Result of self.timeseries.data[self.idx_start: (self.idx_start + self.count)]. Returns None in case the reference is invalid (i.e., if both idx_start and count are negative.

classmethod empty(timeseries)[source]

Creates an empty TimeSeriesReference object to represent missing data.

When missing data needs to be represented, NWB defines None for the complex data type (idx_start, count, TimeSeries) as (-1, -1, TimeSeries) for storage. The exact timeseries object will technically not matter since the empty reference is a way of indicating a NaN value in a TimeSeriesReferenceVectorData column.

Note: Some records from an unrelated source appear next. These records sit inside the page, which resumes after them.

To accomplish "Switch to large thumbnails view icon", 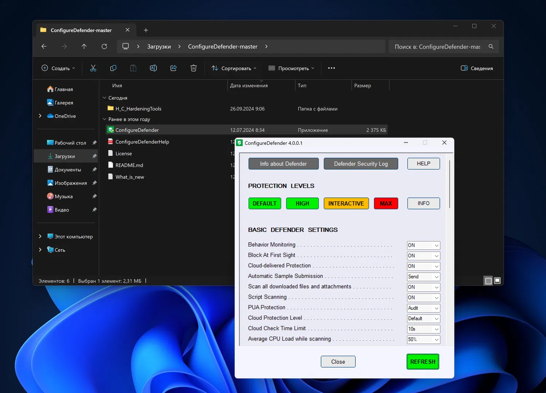I will pyautogui.click(x=497, y=281).
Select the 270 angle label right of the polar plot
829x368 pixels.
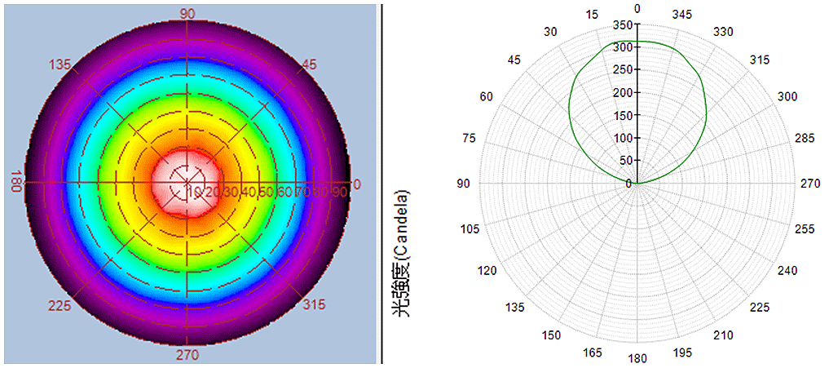tap(809, 184)
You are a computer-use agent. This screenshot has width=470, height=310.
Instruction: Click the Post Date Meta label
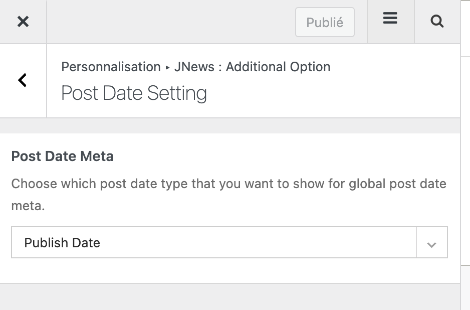pyautogui.click(x=62, y=157)
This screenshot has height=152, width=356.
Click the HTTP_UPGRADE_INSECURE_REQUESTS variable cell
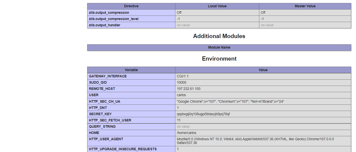[123, 149]
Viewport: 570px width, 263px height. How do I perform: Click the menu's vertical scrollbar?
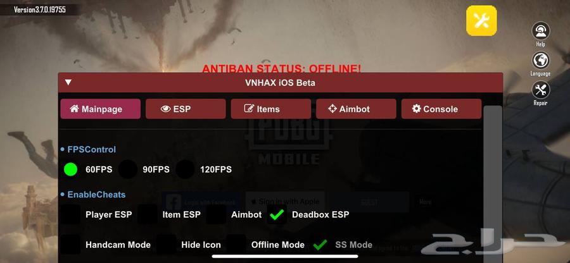coord(493,183)
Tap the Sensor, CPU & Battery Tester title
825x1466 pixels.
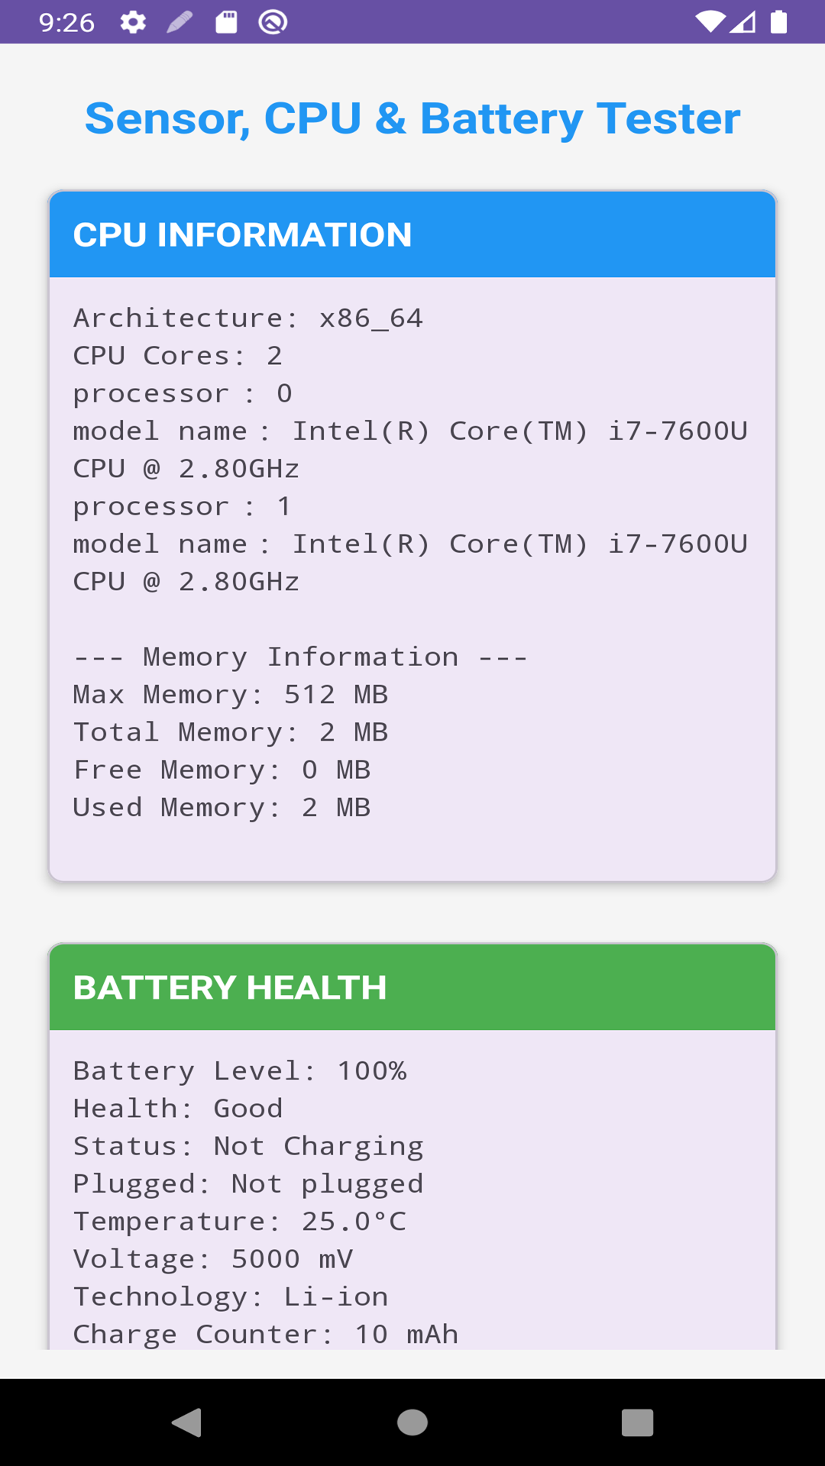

An example where this functionality is used is IntracellularRecordingsTable where only one of stimulus or response data was recorded. In such cases, the timeseries object for the empty stimulus TimeSeriesReference could be set to the response series, or vice versa.

returns:

Returns TimeSeriesReference

Parameters:

timeseries (TimeSeries) – the timeseries object to reference.

class pynwb.base.TimeSeriesReferenceVectorData(name='timeseries', description='Column storing references to a TimeSeries (rows). For each TimeSeries this VectorData column stores the start_index and count to indicate the range in time to be selected as well as an object reference to the TimeSeries.', data=[])[source]

Bases: VectorData

Column storing references to a TimeSeries (rows). For each TimeSeries this VectorData column stores the start_index and count to indicate the range in time to be selected as well as an object reference to the TimeSeries.

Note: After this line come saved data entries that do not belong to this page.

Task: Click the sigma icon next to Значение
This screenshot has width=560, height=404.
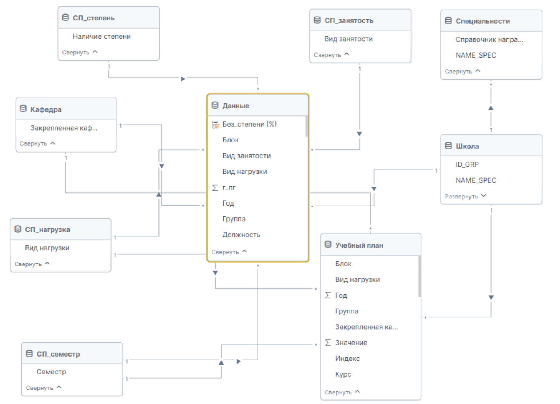Action: [x=328, y=343]
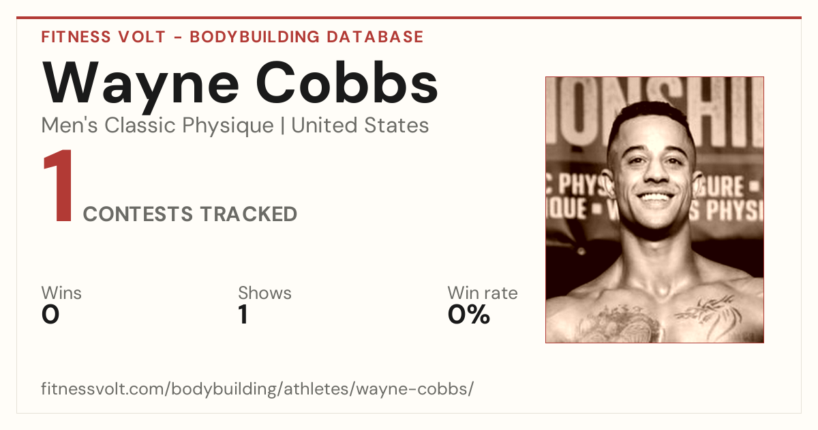Click the 0% win rate value
Viewport: 818px width, 430px height.
click(x=469, y=315)
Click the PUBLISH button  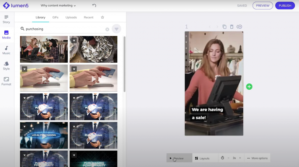[x=285, y=6]
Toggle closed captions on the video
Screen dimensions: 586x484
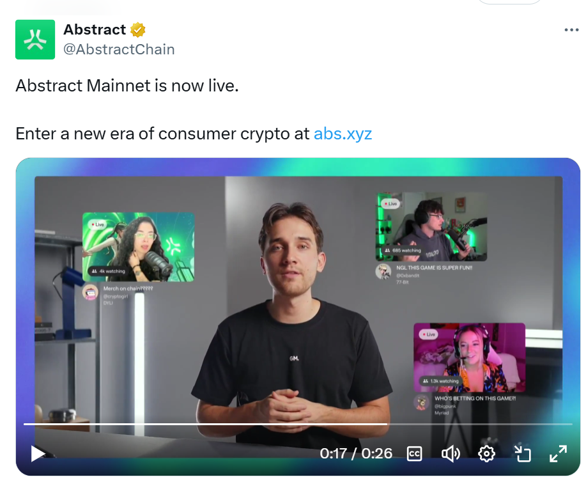(414, 454)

Representing missing values In practice we sometimes need to be able to represent missing values, e.g., in the IntracellularRecordingsTable we have TimeSeriesReferenceVectorData to link to stimulus and response recordings, but a user can specify either only one of them or both. Since there is no None value for a complex types like (idx_start, count, TimeSeries), NWB defines None as (-1, -1, TimeSeries) for storage, i.e., if the idx_start (and count) is negative then this indicates an invalid link (in practice both idx_start and count must always either both be positive or both be negative). When selecting data via the get or __getitem__ functions, (-1, -1, TimeSeries) values are replaced by the corresponding TIME_SERIES_REFERENCE_NONE_TYPE tuple to avoid exposing NWB storage internals to the user and simplifying the use of and checking for missing values. NOTE: We can still inspect the raw data values by looking at self.data directly instead.

Variables:
  • TIME_SERIES_REFERENCE_TUPLE

  • TIME_SERIES_REFERENCE_NONE_TYPE

Parameters:
TIME_SERIES_REFERENCE_TUPLE

Return type when calling get or __getitem__

alias of TimeSeriesReference

TIME_SERIES_REFERENCE_NONE_TYPE = (None, None, None)

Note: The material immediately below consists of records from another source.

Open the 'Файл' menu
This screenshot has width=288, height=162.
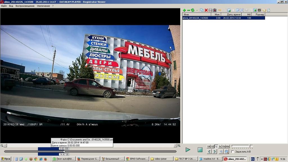[4, 6]
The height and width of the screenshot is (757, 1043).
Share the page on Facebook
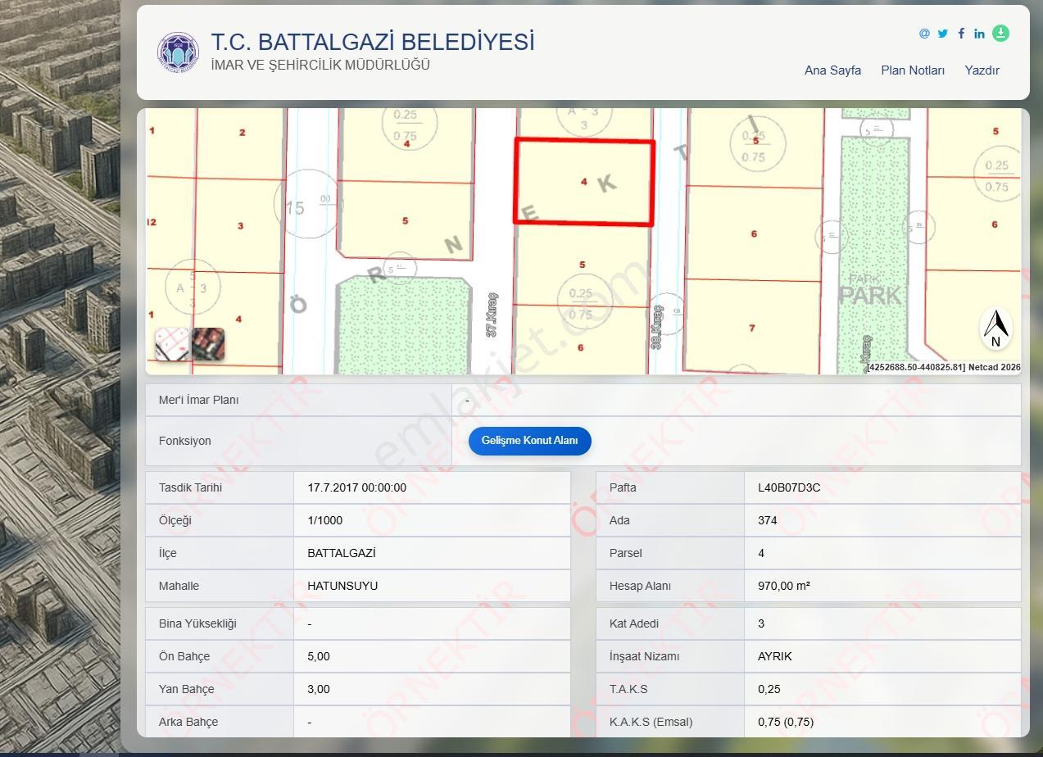click(961, 34)
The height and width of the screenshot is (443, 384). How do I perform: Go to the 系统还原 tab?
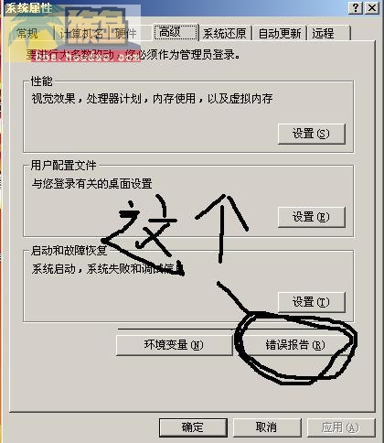point(225,33)
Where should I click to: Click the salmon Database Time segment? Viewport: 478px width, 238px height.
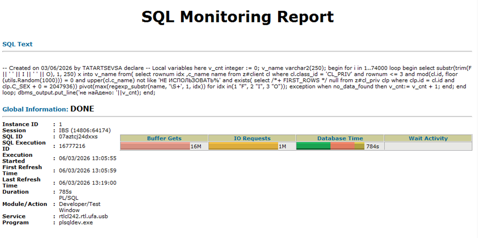(343, 146)
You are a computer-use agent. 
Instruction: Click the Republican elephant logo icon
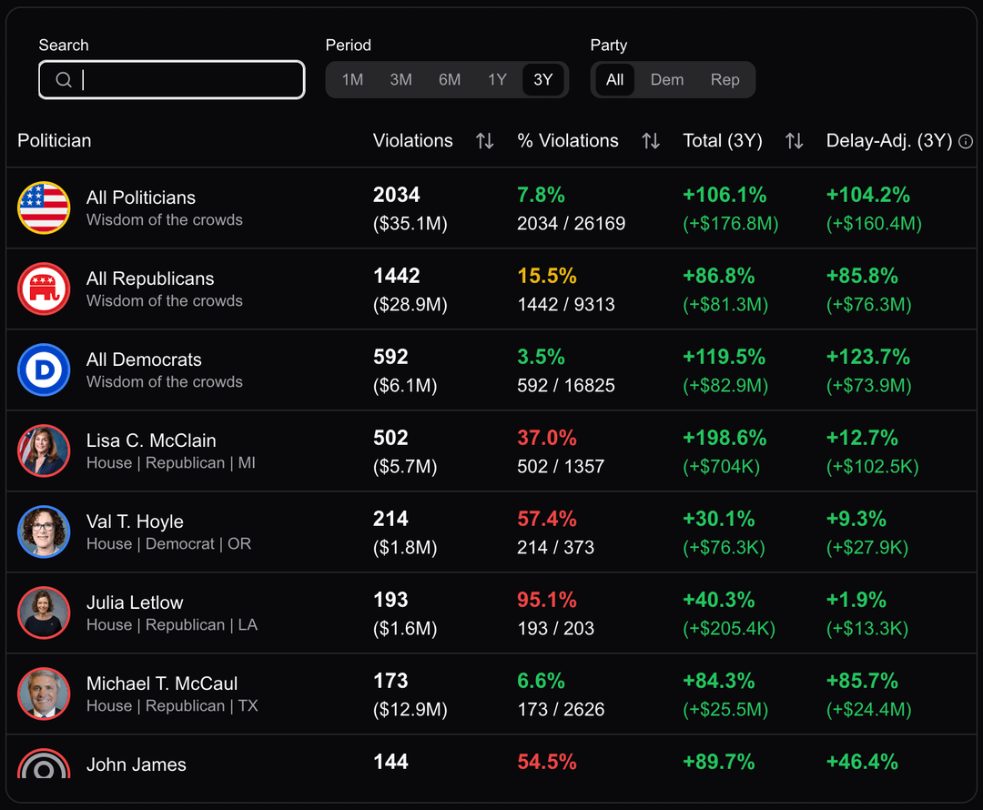coord(44,289)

Tuple used to represent None values when calling get or __getitem__. See also TIME_SERIES_REFERENCE_TUPLE

namespace = 'core'
neurodata_type = 'TimeSeriesReferenceVectorData'
add_row(val)[source]

Append a data value to this column.

Parameters:

val (TimeSeriesReference or tuple) – the value to add to this column. If this is a regular tuple then it must be convertible to a TimeSeriesReference

append(arg)[source]

Append a data value to this column.

Parameters:

arg (TimeSeriesReference or tuple) – the value to append to this column. If this is a regular tuple then it must be convertible to a TimeSeriesReference

get(key, **kwargs)[source]

Retrieve elements from this object.

The function uses TIME_SERIES_REFERENCE_TUPLE to describe individual records in the dataset. This allows the code to avoid exposing internal details of the schema to the user and simplifies handling of missing values by explicitly representing missing values via TIME_SERIES_REFERENCE_NONE_TYPE rather than the internal representation used for storage of (-1, -1, TimeSeries).

Parameters:
  • key – Selection of the elements

  • kwargs – Ignored

Returns:

TIME_SERIES_REFERENCE_TUPLE if a single element is being selected. Otherwise return a list of TIME_SERIES_REFERENCE_TUPLE objects. Missing values are represented by TIME_SERIES_REFERENCE_NONE_TYPE in which all values (i.e., idx_start, count, timeseries) are set to None.